The singing voice synthesizing apparatus according to claim 1, wherein the display control unit draws a graph displayed on the foreground with a line of a type different from other graphs.

An operation means, and an update means for updating the time-series data in accordance with an operation on the operation means,
The display control means, when one of a plurality of graphs displayed on the display device is selected by the operation means, performs display control so that an image of the graph can be seen in the foreground,
It said updating means, according to claim 1 or 2 operation to rewrite the selected graph when made by said operating means, and updates the time-series data corresponding to the graph in accordance with the rewriting operation The singing sound synthesizer described in 1.

Computer
Musical score data in which musical note data indicating the pitches and pronunciation periods of the musical notes constituting the musical piece and lyrics data indicating the lyrics uttered by the musical notes are arranged in the order of voice production, and a plurality of types sharing the time axis with the musical score data Time series data, and a plurality of types of time series data representing a time change of a parameter indicating a facial expression given to a singing sound synthesized according to the musical score data;
In accordance with the musical score data acquired by the acquisition means, the musical score image showing the time change of the pitch of the music and the time change of the lyrics is displayed on the display device, while the plurality of parameters along the time axis of the musical score image An image representing a graph showing each time change is synthesized according to each time series data, and the time axis of each graph and the time axis of the score image are associated with each other and displayed on the display device along with the score image.
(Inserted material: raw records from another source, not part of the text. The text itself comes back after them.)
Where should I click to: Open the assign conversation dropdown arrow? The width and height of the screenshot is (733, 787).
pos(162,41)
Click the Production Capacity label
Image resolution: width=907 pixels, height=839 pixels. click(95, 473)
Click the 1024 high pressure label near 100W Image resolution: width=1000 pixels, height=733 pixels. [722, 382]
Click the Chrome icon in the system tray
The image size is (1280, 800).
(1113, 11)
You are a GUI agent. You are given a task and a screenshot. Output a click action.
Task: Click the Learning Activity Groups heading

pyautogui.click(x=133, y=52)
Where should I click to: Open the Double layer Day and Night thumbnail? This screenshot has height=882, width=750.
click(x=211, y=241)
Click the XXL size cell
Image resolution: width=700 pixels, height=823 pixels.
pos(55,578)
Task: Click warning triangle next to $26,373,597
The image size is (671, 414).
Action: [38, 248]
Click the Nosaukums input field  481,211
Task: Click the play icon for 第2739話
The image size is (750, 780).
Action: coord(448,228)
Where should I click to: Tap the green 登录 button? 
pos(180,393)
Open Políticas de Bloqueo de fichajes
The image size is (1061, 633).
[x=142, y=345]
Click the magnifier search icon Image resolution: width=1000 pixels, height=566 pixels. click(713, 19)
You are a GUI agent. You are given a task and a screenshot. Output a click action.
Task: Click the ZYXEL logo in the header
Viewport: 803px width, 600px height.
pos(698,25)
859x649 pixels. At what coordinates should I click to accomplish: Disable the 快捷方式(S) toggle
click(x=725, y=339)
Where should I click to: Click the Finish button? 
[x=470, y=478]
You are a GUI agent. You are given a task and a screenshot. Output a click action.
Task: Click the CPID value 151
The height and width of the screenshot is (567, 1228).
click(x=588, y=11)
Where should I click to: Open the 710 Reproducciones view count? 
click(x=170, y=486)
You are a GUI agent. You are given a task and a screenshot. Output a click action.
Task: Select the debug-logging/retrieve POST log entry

In each of the graph images showing the time change of each parameter, the region between the graph curve representing the time change of the parameter and the time axis is colored with a different color for each parameter . superimposed in correspondence with the time axis of each graph, for colored region overlap each other a color obtained by mixing the color colored to each area, the outermost Display control means for displaying on the display device by converting the color of tint color of the surface area,
A program that synthesizes the singing sound of the music according to the musical score data acquired by the acquiring means, and that functions as a singing sound synthesizing means that outputs the facial expression indicated by each parameter.